* WHAT IS ASKED: Please reproduce the section of the Linfield students passage between "Approximately 53 percent" and "lives in Iowa.", inclusive, word for word.

* DOCUMENT SEGMENT:
Approximately 53 percent of Linfield students come from Oregon, but the rest travel much farther. Senior Dulce Kersting’s Iowa hometown is 1,862 miles from campus, and if senior Tyler Huynh wanted to drive to his North Carolina home, it would take him 45 hours. Sophomore Sara Peterson faces a 27-hour drive to her home in Little Falls, Minn. Junior Kate Koten must drive 2,142 miles to reach her hometown of Hinsdale, Ill. What make them come all the way out to Linfield? Read on to find out.
A long way from home
“It’s a long trip home,” Kersting said. “Six to eight hours to fly and about 35 hours to drive.”
Unlike the many Linfield students who can head home for the weekend, Kersting said that she only sees her family a few times each year because she lives in Iowa.
“I’ve stayed in Mac the last two summers but [had] gone home at the beginning of June and the end of August,” she said.
Kersting usually flies home for Christmas, but her Thanksgivings are spent in Seattle with her father, who moved there just after her freshman year.

* ITEMS:
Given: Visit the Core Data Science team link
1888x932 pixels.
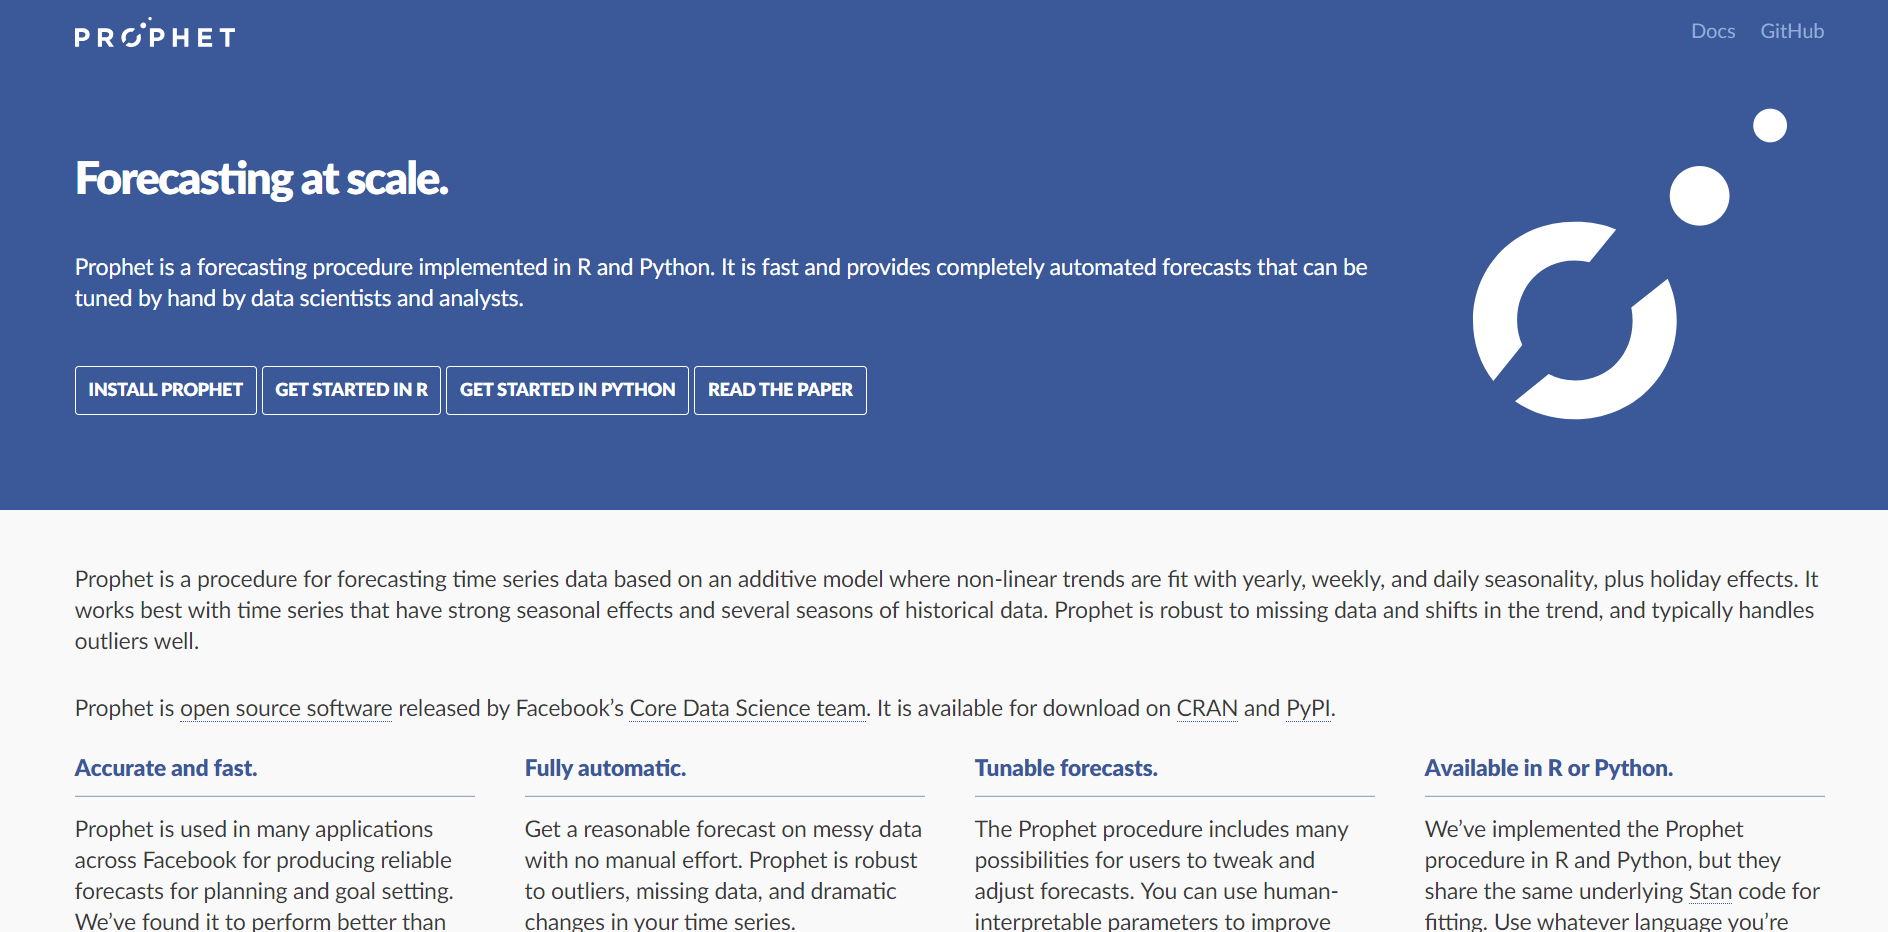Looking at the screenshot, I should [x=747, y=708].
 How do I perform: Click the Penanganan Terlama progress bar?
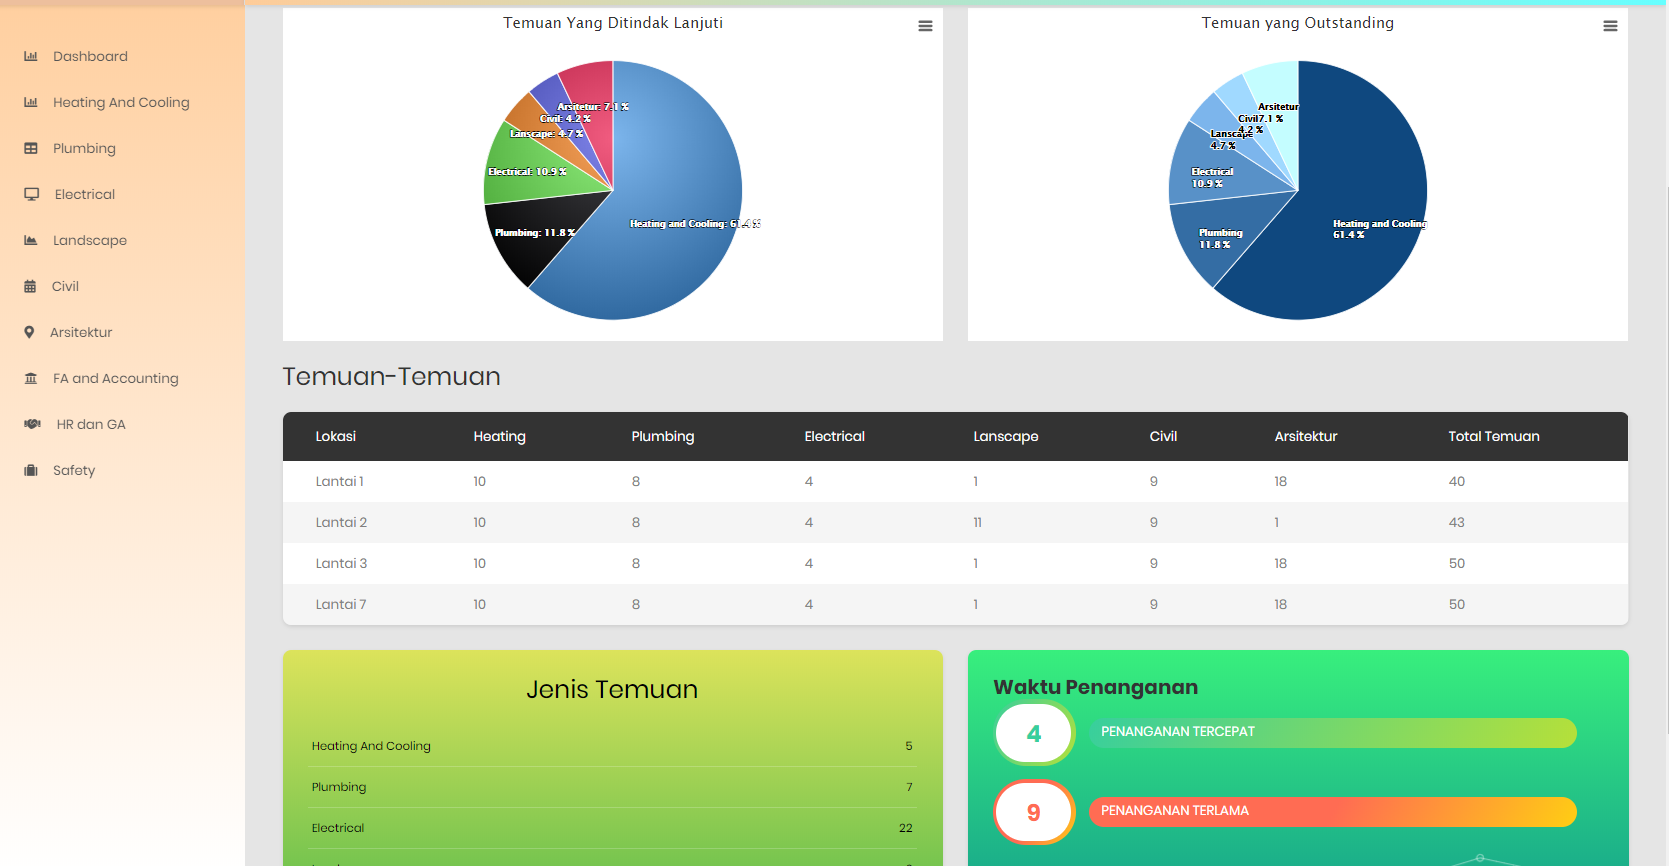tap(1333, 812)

* REPLY:
Approximately 53 percent of Linfield students come from Oregon, but the rest travel much farther. Senior Dulce Kersting’s Iowa hometown is 1,862 miles from campus, and if senior Tyler Huynh wanted to drive to his North Carolina home, it would take him 45 hours. Sophomore Sara Peterson faces a 27-hour drive to her home in Little Falls, Minn. Junior Kate Koten must drive 2,142 miles to reach her hometown of Hinsdale, Ill. What make them come all the way out to Linfield? Read on to find out.
A long way from home
“It’s a long trip home,” Kersting said. “Six to eight hours to fly and about 35 hours to drive.”
Unlike the many Linfield students who can head home for the weekend, Kersting said that she only sees her family a few times each year because she lives in Iowa.